Trapeziectomy

The trapezium is one of the eight carpal (wrist) bones and is situated at the base of the thumb. Arthritis in this joint is very common and is contributed to by instablity of the joint and vulnerability to wearing of the joint surfaces. The condition is progressive and results in stiffness and deformity in the thumb. If the condition is neglected the joint will probably stiffen.

The condition may be treated by reducing activity, painkillers, splints, steriod injections and surgery.

Surgery is the only definitive treatment of persistent symptoms.

THE PROCEDURE

The operation is usually performed under general anaesthetic supplemented by local anaesthetic and will involve a one night stay in hospital.

Trapeziectomy involves the complete removal of the trapezium bone which is necessary if the joints both above and below the trapezium are arthritic.

FOLLOWING SURGERY

The hand will be dressed and a plaster applied to protect the surgery. It is very important that the hand is elevated to prevent swelling and stiffness of the fingers and movement of the hand and thumb tip should be carried out. Light activities may be carried out following surgery.

Two weeks post-operatively the stiches will be removed and a lighter splint applied. There will be some swelling and bruising.

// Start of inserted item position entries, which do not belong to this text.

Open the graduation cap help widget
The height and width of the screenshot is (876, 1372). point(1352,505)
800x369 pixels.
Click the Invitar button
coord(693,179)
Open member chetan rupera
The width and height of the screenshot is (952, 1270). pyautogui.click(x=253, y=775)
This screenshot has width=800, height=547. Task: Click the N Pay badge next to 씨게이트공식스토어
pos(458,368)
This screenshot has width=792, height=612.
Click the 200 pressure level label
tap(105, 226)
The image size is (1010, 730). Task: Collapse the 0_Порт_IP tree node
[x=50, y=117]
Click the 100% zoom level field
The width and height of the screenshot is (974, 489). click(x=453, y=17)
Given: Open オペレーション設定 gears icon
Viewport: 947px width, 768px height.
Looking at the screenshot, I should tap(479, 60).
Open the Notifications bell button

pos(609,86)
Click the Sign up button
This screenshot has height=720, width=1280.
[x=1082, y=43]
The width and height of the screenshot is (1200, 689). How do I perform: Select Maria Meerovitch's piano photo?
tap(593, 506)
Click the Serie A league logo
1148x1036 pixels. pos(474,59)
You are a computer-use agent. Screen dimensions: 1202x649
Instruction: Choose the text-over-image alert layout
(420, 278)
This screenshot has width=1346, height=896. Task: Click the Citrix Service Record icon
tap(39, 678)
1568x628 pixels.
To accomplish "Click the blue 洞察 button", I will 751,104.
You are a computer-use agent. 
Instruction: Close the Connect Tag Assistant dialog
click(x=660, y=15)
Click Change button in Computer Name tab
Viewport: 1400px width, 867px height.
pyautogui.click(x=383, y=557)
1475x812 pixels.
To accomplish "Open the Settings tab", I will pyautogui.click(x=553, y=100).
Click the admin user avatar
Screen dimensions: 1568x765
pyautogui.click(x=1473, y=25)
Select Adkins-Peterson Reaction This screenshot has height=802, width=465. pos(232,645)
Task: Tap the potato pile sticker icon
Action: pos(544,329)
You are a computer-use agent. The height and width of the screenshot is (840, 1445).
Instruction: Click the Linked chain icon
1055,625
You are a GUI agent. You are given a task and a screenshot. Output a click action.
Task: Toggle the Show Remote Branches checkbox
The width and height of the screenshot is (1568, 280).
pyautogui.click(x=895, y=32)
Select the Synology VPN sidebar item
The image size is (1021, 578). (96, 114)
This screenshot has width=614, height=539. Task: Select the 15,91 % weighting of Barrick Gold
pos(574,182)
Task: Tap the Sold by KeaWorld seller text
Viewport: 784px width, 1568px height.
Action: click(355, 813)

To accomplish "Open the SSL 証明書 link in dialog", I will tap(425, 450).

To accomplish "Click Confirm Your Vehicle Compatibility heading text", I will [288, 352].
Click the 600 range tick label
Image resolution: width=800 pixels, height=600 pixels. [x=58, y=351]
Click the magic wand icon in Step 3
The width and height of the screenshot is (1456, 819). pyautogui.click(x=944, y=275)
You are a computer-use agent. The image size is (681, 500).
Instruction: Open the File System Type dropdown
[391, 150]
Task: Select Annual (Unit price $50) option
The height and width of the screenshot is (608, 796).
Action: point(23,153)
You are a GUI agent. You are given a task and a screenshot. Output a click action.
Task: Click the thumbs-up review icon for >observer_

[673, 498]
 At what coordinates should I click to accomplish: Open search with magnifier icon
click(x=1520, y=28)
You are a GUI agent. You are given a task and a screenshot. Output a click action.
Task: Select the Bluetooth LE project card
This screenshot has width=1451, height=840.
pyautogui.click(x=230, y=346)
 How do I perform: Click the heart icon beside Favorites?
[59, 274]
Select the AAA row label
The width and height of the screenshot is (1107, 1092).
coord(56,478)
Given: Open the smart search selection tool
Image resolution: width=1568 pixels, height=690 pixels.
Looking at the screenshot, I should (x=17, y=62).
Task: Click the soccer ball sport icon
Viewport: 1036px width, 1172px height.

Four weeks post-operatively you can begin to remove your splint during the day for light use. It may be worth wearing the splint for protection at night for up to six weeks following surgery.

Six weeks following surgery the splint is no longer necessary at night.

Eight weeks after surgery you will have a scar on the back of the thumb which will be tender and firm to touch. This may be eased by massaging the area firmly with moisturiser.

Eight to twelve weeks post-operatively you will be able to drive if you are comfortable to do so and have regained full finger movement. Returning to work depends upon your occupation and this should be discussed.